### Records for this exercise
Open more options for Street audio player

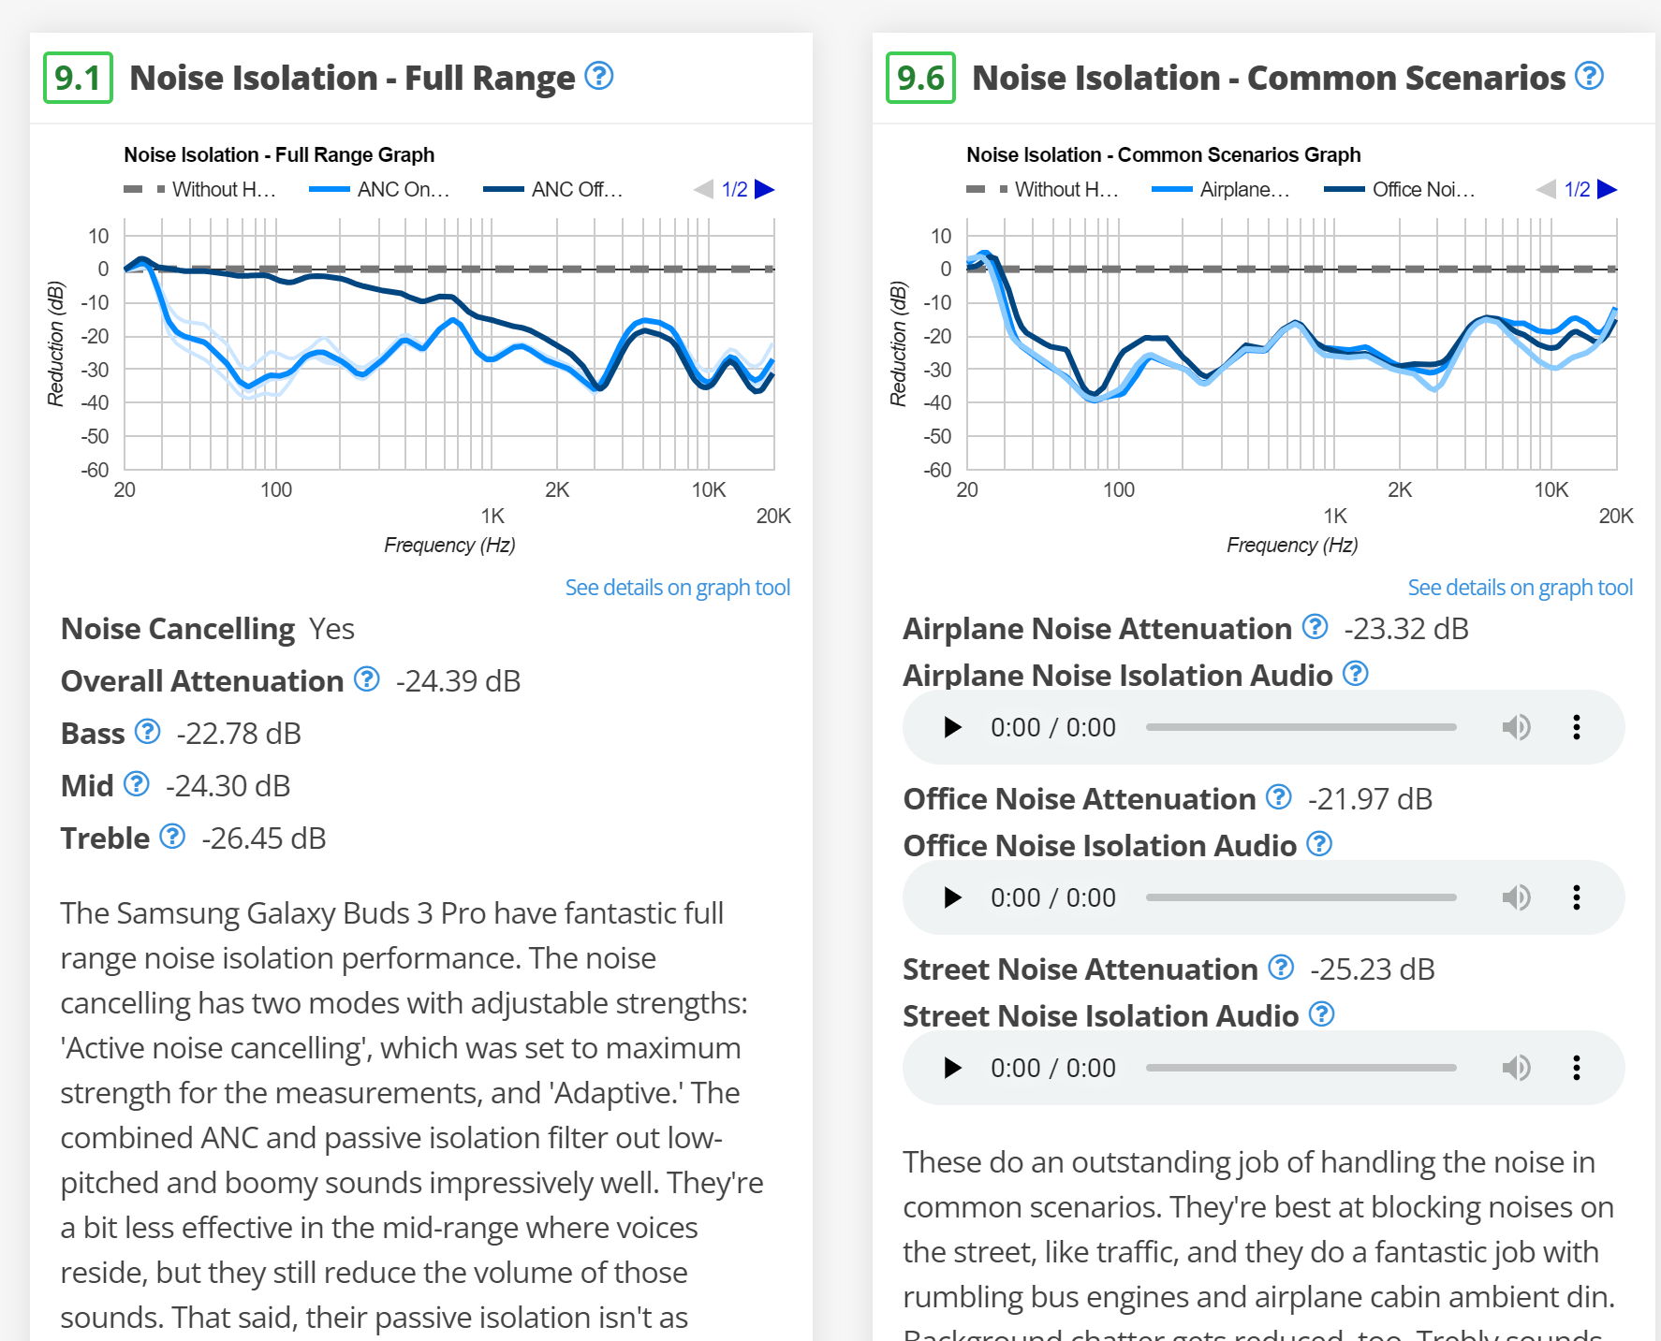pyautogui.click(x=1577, y=1068)
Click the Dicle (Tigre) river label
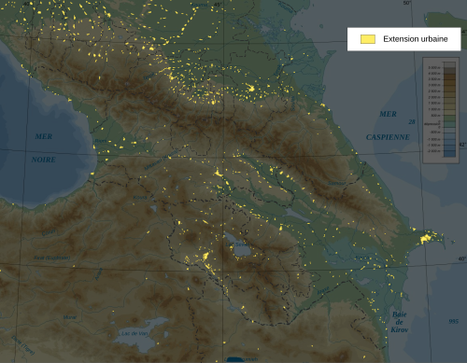Screen dimensions: 467x363 click(x=22, y=344)
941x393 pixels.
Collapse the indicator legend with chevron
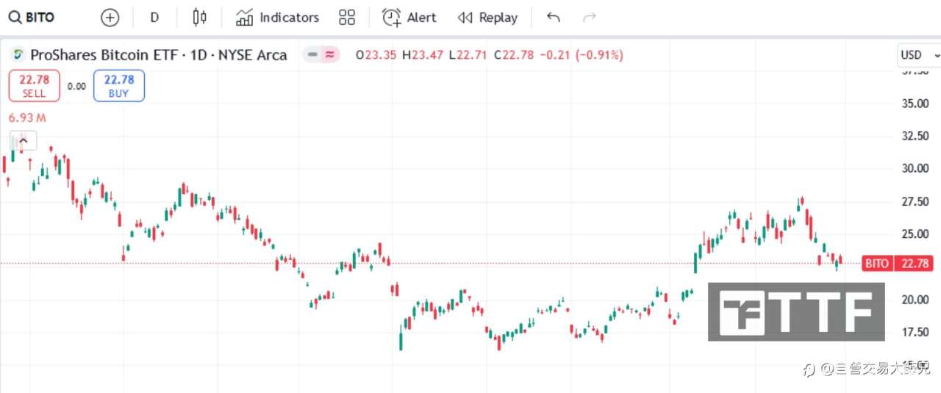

### Aim of the exercise
In the rows above, substitute "arrow icon" for every occurrence of "chevron" and reproduce the rows with all other text unchanged. Omit the pictures from the output.

### Answer for the task
Open more options for Street audio player

pyautogui.click(x=1577, y=1068)
Click the Dicle (Tigre) river label
Screen dimensions: 467x363 click(x=22, y=344)
941x393 pixels.
Collapse the indicator legend with arrow icon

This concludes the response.